--- Start of Text passage ---

Or ... a little more classy approach ... with still some pointers ...

// still some pointers to classes ...

#include <cstdio>   // re. printf(..)
#include <climits>  // re. INT_MIN, INT_MAX


class Math
{

public:

	Math() {} // default constructor ...
	Math( int );
	
	int get_remainder() { return remainder; }

	int addition( Math* pMath )
	{
		return pMath->num1 + pMath->num2; //returns sum of num1 and num2
	}

	int subtraction( Math* pMath ) //returns difference of num1 and num2
	{
		return pMath->num1 - pMath->num2;
	}
	
	int multiplication( Math* pMath ) //returns product of num1 and num2
	{
		//get sign of 'bottonm' and if necessary set bottom to 'positive'
		int signBot = 1;
		if( pMath->num2 < 0 ) { pMath->num2 = -pMath->num2; signBot = -1; }
		
		int ans = 0;
		
		//adds num1 to itself for num2 amount of times
		for( int i=0; i< pMath->num2; i++ )

--- End of Text passage ---

_What the task asks_. Return, character for character, the portion of the C++ code excerpt above that opens with the words containing "Or ... a little" and closes with "default constructor ...".

--- Start of Data shown ---

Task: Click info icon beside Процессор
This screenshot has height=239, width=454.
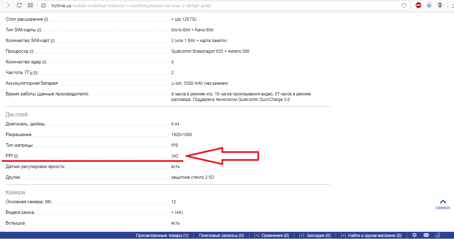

--- End of Data shown ---

_Exercise response_.
Or ... a little more classy approach ... with still some pointers ...

// still some pointers to classes ...

#include <cstdio>   // re. printf(..)
#include <climits>  // re. INT_MIN, INT_MAX


class Math
{

public:

	Math() {} // default constructor ...